● **READING PASSAGE**:
☆ ☆ ☆

You have to ask permission for everything: to get food from the fridge, cook, watch TV, use the phone, go in the backyard or take a shower. How can you feel at home when you have to ask to eat or can’t go outside unless you have a staff member with you? The signs on the wall – about treating the staff with respect and no smoking allowed – make it feel more like an institution than a home.

Where are the rules that say staff should treat us with respect?

One time, the other girls and I were sitting at the table, laughing, when one of the staff said, “If you don’t be quiet, you’re all getting consequences.” (A consequence is a punishment.) We’re supposed to sit there and be bored all day? In my family, we had our fun at the dinner table because that’s when everyone was together. We weren’t going to take turns being quiet that day, so we all got a consequence.

One night, I wanted to go to bed and a staff was sitting at the table with the light on. We can’t have our doors closed, so I said, “Can you please turn off that light? Me and my roommate can’t sleep when the light is on.” She said, “When I’m ready.” Ten minutes later, she finally turned it off.

☆ ☆ ☆

● **DATA SHOWN**:
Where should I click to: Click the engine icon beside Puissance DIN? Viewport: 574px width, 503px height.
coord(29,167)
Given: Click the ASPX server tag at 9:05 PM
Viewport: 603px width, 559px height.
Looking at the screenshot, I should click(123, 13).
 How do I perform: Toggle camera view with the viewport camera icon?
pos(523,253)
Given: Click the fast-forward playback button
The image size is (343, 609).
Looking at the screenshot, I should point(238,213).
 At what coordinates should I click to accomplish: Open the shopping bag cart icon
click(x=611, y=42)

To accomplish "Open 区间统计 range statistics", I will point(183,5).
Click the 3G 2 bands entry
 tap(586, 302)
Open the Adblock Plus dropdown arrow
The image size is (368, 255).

☆ ☆ ☆

● **WRITTEN TASKS**:
- a) Print the part of the group home passage that opens with the words containing "One time, the" and closes with "turned it off.".
- b) In the group home passage, how long after being asked did the staff member turn off the light?

● **ANSWERS BELOW**:
- a)
One time, the other girls and I were sitting at the table, laughing, when one of the staff said, “If you don’t be quiet, you’re all getting consequences.” (A consequence is a punishment.) We’re supposed to sit there and be bored all day? In my family, we had our fun at the dinner table because that’s when everyone was together. We weren’t going to take turns being quiet that day, so we all got a consequence.

One night, I wanted to go to bed and a staff was sitting at the table with the light on. We can’t have our doors closed, so I said, “Can you please turn off that light? Me and my roommate can’t sleep when the light is on.” She said, “When I’m ready.” Ten minutes later, she finally turned it off.

- b) Ten minutes later.